My enthusiasm really comes from the idea that it may be used in several protocols in future (well, and currently), so I'd be keen to see it be sufficiently flexible. Which motivates my reading of it here:

I have a couple of general questions/comments on the design:

Why doesn't the Fiat Shamir challenge (e) include space for a message m? Just like other ZkPoKs that can be really useful, considering that they are transferrable.

While it's understandable that you focus on the case of 1 generator being G (secp default), it seems like an unnecessary restriction. It's easy to imagine a more complex protocol requiring DLEQs across other pairs of bases. In this case you'd want to include the other base in the Fiat Shamir challenge (even if it *is* G). **

I guess no comments on the basic algorithm or the choice of (e,s) vs (R1, R2,s) proof encoding (as you've chosen exactly the same as what I chose 8 years ago for Joinmarket :) ). The handling of k-generation is obviously a big step up though.
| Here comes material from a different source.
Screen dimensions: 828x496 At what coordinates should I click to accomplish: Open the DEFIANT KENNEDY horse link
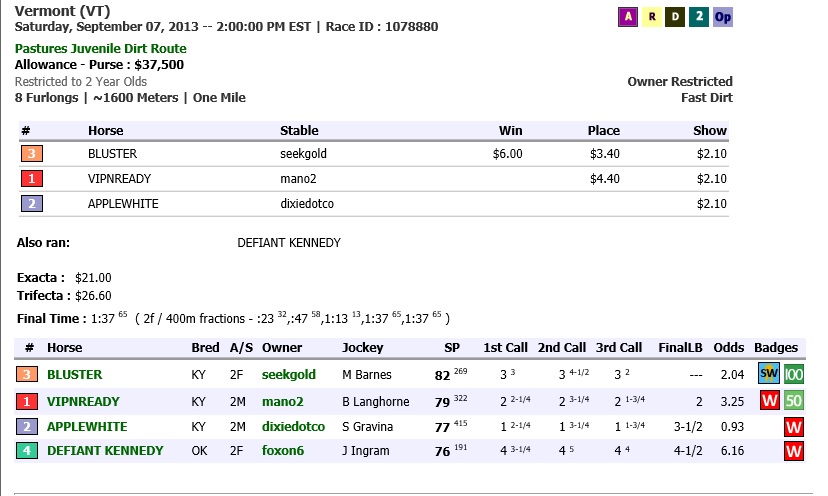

(**) It's orthogonal to this BIP almost certainly, but it makes me think: since we have tons of uses for NUMS generator .. generation in various bitcoin protocols, maybe we should have a BIP just for that? The only reason I suggest that slightly weird idea is, it's explicitly necessary for counterparties to be able to reproduce them and it's probably wasteful to constantly redefine these other NUMS generators that we're going to use. It's even mentioned in BIP341 for the whole provably unspendable paths thing.